Detonaciones en Palmira. Mayo de 2015-marzo de 2016.
Palmira, la fértil reina del desierto, representa todo lo que los fanáticos odian: la apertura, el intercambio de culturas, la noción de patrimonio de la humanidad... Desafiaba con su belleza eterna la negrura de la brutalidad y la ignorancia. Estuvo en manos de Daesh entre mayo de 2015 y marzo de 2016. En 1814, Goya pinta ya la destrucción del arte en un dibujo de sus series: No sabe lo que hace, retratando a un hombre absurdo, descamisado, poseído de un gesto altivo pero con los ojos cerrados. Acaba de destrozar una escultura. Es un personaje de hoy. La iconoclasia ha existido siempre: desde Bizancio a la Reforma, desde la Revolución Rusa a la Entartete Kunst -arte degenerado- de los nazis.
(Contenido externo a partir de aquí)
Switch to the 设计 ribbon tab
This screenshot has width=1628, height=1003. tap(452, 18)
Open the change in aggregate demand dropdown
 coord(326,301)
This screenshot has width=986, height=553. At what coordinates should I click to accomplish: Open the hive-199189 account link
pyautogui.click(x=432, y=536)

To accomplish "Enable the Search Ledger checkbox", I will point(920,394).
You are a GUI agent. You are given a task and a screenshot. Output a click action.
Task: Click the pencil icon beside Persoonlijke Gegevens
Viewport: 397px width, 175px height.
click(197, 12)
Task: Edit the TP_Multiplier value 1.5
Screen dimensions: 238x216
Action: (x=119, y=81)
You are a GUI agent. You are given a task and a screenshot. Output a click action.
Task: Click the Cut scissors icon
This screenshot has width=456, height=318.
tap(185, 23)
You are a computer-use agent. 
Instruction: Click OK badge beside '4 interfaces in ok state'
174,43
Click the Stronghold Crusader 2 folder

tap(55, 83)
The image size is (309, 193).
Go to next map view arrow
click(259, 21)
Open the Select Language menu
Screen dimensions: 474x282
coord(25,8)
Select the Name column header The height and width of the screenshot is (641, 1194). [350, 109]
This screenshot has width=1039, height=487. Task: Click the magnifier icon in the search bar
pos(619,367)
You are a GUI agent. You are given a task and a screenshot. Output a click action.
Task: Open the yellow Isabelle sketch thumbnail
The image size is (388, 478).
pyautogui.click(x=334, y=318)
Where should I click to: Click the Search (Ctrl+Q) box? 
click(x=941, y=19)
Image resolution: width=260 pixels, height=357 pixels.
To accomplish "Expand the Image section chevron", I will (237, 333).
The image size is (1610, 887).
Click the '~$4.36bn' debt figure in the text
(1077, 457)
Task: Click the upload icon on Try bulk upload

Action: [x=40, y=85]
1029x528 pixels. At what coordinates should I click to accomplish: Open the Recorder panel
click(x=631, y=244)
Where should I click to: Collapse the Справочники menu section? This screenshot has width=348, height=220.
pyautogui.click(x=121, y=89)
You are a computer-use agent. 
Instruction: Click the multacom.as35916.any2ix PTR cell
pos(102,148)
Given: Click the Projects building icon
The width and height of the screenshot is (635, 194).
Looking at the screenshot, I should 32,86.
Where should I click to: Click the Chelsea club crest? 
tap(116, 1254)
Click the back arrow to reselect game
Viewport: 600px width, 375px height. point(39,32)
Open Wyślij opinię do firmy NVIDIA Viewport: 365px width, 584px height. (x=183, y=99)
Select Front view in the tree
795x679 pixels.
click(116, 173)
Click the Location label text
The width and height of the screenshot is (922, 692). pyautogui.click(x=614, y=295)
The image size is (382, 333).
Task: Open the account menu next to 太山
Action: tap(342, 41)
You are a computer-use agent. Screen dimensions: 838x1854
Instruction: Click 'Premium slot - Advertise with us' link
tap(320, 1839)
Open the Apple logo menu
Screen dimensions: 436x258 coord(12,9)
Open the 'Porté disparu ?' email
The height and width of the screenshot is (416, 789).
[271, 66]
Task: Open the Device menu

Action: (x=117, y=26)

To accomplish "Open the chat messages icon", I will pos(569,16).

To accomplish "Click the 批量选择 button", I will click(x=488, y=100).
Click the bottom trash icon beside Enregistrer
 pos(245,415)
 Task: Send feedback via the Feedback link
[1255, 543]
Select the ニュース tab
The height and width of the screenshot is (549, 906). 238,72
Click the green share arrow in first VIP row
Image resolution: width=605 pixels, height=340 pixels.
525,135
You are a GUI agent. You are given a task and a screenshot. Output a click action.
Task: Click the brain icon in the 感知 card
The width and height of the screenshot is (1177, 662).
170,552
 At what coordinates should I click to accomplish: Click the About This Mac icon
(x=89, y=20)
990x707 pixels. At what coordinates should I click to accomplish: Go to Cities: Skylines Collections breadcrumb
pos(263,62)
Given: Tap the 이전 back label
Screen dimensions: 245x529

Sin embargo, desde la destrucción en 2001 de los Budas del valle afgano de Babiyán, asistimos a un nuevo modo de terrorismo. La yihad mediática. Los talibanes produjeron unas imágenes cuya eficacia planetaria sólo ha sido superada por la foto de los aviones estrellándose contra las Torres Gemelas. Desde entonces, internet no ha parado de difundir propaganda islámica poniendo de manifiesto la dificultad de controlar la circulación y el impacto de las imágenes electrónicas, desde la destrucción de manuscritos antiguos en Mali, los sitios patrimoniales de Jorsabad, la gran mezquita de Damasco o el Crac de los Caballeros hasta la furgoneta asesina de Barcelona o la amenaza sobre la Sagrada Familia. Hace pocos días, los líderes del Reino Unido, Francia e Italia encabezaron una propuesta para que los gigantes de internet retiren en menos de dos horas los contenidos extremistas que disemina Daesh. Urge tomar medidas. Ya lo dijo Veyne: “Conocer solo una cultura, la propia, supone condenarse a uno mismo a vivir sólo una vida, aislado del mundo que nos rodea”.